Job 1: Translate this sentence from the building panel claims into Spanish: "A building panel as defined in claim 5 wherein said insulating slab comprises foamed polystyrene having a density of one to two pounds per cubic foot."
Job 2: According to the building panel claims, what does the reinforcing means in claim 9 comprise?
Job 3: Extend the building panel claims past their final sentence.

Source:
2. A building panel as defined in claim 1 including a layer of
nailable, wood-based sheet material covering and secured to the
second face of said slab.
3. A building panel as defined in claim 2 wherein said slab is a
rectangular solid and has four edges perpendicular to said slab
faces.
4. A building panel as defined in claim 3 wherein said grooves have
a uniform depth and a rectangular cross section.
5. A building panel as defined in claim 4 wherein said grooves are
disposed parallel to panel edges intersecting one another,
providing a waffle-shaped pattern.
6. A building panel as defined in claim 5 wherein said layer of
finishable protective material comprises nailable sheet
material.
7. A building panel as defined in claim 5 wherein said insulating
slab comprises foamed polystyrene having a density of one to two
pounds per cubic foot.
8. A building panel as defined in claim 5 including reinforcing
means disposed in said concrete.
9. A building panel as defined in claim 8 wherein said reinforcing
means comprises concrete reinforcing bars disposed in said ribs and
edge frame and wire mesh disposed in said concrete layer.
10. A load-bearing structural panel comprising:
a rigid, solid, rectangular-shaped slab of insulating material
having a first face and a second face and four edges;
said first face having defined therein a plurality of grooves
extending substantially into said slab and arranged parallel to
edes of the slab, intersecting one another and forming a
waffle-shaped pattern;
a layer of finishable material covering said second face of said
slab and bonded thereto;
concrete filling said grooves and forming ribs therein;
a layer of concrete covering said first face;
a concrete edge frame enclosing said edges of said slab; and
said concrete ribs, concrete layer, and concrete edge frame being
integrally cast.

Supplied data:
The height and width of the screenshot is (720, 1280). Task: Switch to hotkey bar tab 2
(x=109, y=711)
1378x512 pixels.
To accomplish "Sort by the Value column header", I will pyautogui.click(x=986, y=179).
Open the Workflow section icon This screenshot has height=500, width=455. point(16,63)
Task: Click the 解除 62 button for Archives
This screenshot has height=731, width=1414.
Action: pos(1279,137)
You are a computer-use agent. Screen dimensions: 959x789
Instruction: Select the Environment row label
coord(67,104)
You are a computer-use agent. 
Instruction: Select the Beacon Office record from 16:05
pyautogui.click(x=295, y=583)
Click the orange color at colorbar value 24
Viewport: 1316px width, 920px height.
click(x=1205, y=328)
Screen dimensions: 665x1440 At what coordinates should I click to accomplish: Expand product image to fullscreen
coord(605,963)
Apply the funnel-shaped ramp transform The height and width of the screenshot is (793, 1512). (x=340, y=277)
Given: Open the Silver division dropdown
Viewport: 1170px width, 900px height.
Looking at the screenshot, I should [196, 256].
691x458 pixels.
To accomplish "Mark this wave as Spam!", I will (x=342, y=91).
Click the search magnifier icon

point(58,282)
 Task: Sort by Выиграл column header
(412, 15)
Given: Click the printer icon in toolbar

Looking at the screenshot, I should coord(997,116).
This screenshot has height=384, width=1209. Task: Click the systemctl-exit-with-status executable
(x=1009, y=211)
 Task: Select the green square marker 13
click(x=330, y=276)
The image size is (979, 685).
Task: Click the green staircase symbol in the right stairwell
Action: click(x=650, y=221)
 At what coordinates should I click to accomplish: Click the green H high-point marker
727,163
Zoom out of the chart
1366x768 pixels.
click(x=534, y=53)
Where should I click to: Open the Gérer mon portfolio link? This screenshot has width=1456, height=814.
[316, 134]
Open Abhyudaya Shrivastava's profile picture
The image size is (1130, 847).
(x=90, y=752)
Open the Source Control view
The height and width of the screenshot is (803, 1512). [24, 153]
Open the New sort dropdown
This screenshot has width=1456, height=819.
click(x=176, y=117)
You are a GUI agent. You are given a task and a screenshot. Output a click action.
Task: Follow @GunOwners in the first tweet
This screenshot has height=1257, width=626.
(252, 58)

Output 1: Un panel de construcción según se define en la reivindicación 5, en el que dicha losa aislante comprende poliestireno expandido con una densidad de una a dos libras por pie cúbico.

Output 2: Concrete reinforcing bars in the ribs and edge frame, and wire mesh in the concrete layer.

Output 3:
11. A structural panel as defined in claim 10 wherein said grooves
have a rectangular cross section and a uniform depth such that the
thickness of the slab remaining under the grooves is at least about
one inch.
12. A structural panel as defined in claim 11 wherein said
finishable material is a nailable board.
13. A structural panel as defined in claim 12 wherein said board is
about 1/4 to 1 inch thick.
14. A structural panel as defined in claim 13 wherein said slab is
4 to 24 inches thick.
15. A structural panel as defined in claim 14 wherein the
slab-face-covering layer of concrete is 1/2 to 3 inches thick.
16. A structural panel as defined in claim 15 wherein said edge
frame along at least one side of said slab has a width equal to the
thickness of the panel and has a notch with a square cross section
and having sides equal to one-half the thickness of the slab, the
notch extending the length of said side and being located on the
face of the panel opposite to the concrete layer.
17. The method of making a load-bearing building panel
comprising:
providing a rectangular slab of insulating material;
bonding a sheet of nailable, wood-based sheet material to one face
of said slab so as to cover that face;
cutting grooves in the opposite face of said slab so as to provide
a waffle-shaped pattern therein;
placing the grooved slab on a flat surface within the grooved face
up;
placing forms around the edges of the slab and spaced apart
therefrom; and
casting concrete into said grooves, over said grooved face of the
slab and into the space between said forms and said slab edges so
as to produce integral concrete forming a layer covering one face
of the slab, ribs extending the slab and an edge frame enclosing
the slab edges.
18. The method of claim 17 including the step of placing
reinforcing means in said grooves, edge forms, and above the
grooved face prior to casting said concrete.
19. The method of claim 18 including the step of providing an
insert within and extending along the length of at least one side
of said edge frame, the insert having a square cross section and a
thickness equal to one-half the thickness of the panel so as to
provide a notch on the face of the panel opposite the concrete
layer.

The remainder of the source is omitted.